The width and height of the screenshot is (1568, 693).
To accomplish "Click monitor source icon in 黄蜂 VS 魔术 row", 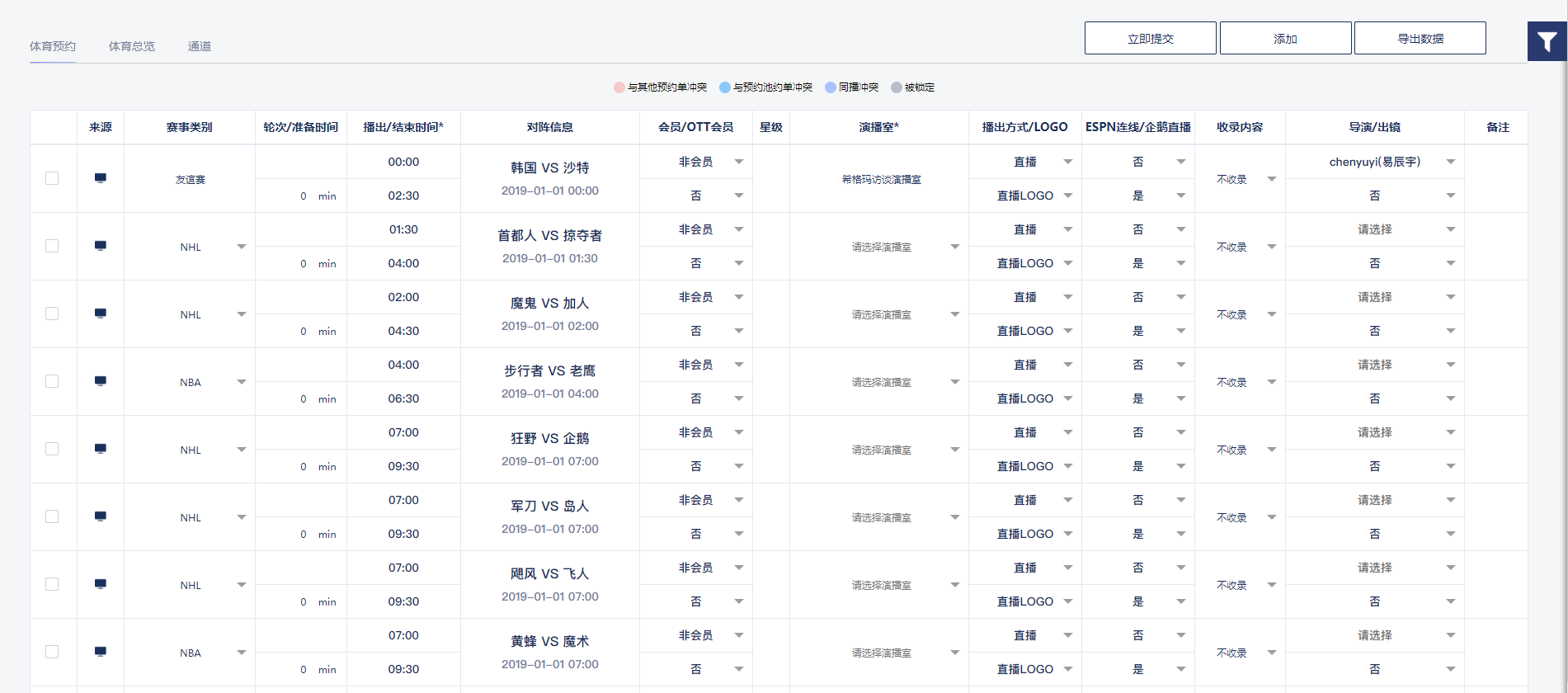I will click(101, 652).
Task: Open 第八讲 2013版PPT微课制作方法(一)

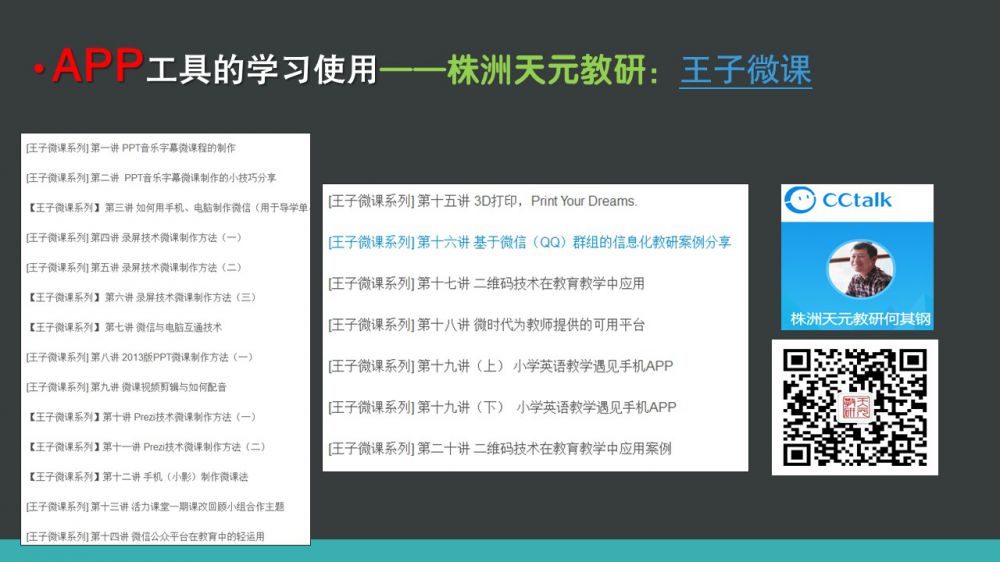Action: click(139, 357)
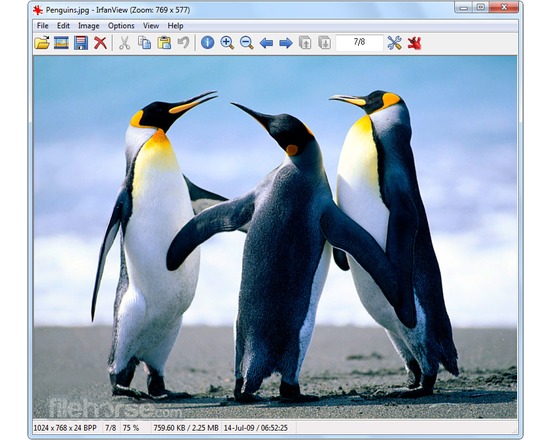Zoom in with magnifier plus icon

pyautogui.click(x=227, y=43)
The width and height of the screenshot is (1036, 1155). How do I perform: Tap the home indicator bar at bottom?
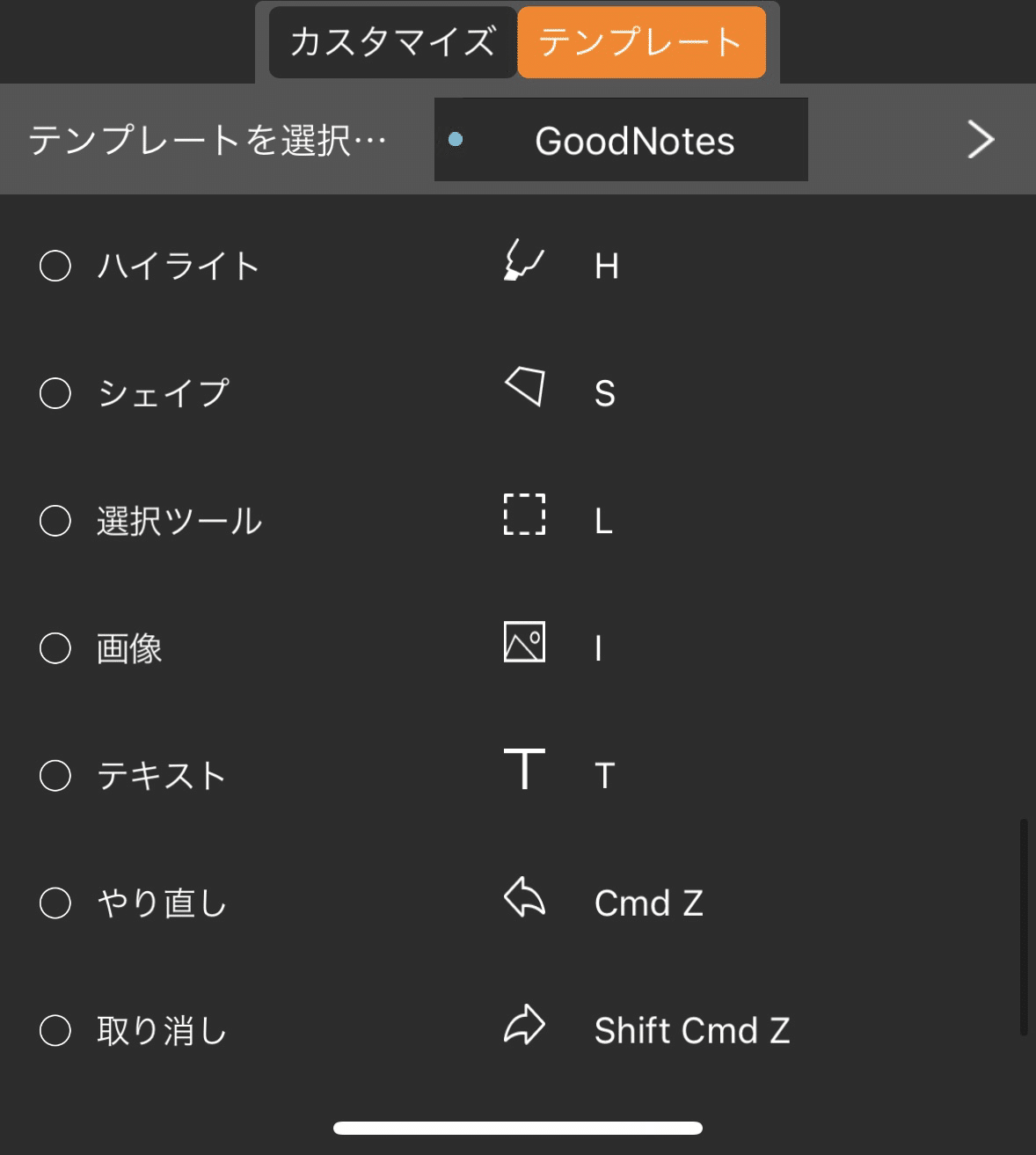point(518,1128)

########################################

**Exercise:**
Reproduce exactly, without any picture, the lines from the one bearing "Task: Open 第八讲 2013版PPT微课制作方法(一)" to the last line of the records above.

**Written response:**
Task: Open 第八讲 2013版PPT微课制作方法(一)

Action: click(139, 357)
Zoom in with magnifier plus icon

pyautogui.click(x=227, y=43)
The width and height of the screenshot is (1036, 1155). How do I perform: Tap the home indicator bar at bottom?
point(518,1128)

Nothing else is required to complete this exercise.